## [PROMPT]
Your answer should be the entire listing, printed exactly.

## [MATERIAL PROVIDED]
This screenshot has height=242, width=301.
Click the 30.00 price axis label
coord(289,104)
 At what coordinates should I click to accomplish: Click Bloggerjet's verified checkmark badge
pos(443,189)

## [EXPECTED ANSWER]
This screenshot has height=242, width=301.
Click the 30.00 price axis label
coord(289,104)
 At what coordinates should I click to accomplish: Click Bloggerjet's verified checkmark badge
pos(443,189)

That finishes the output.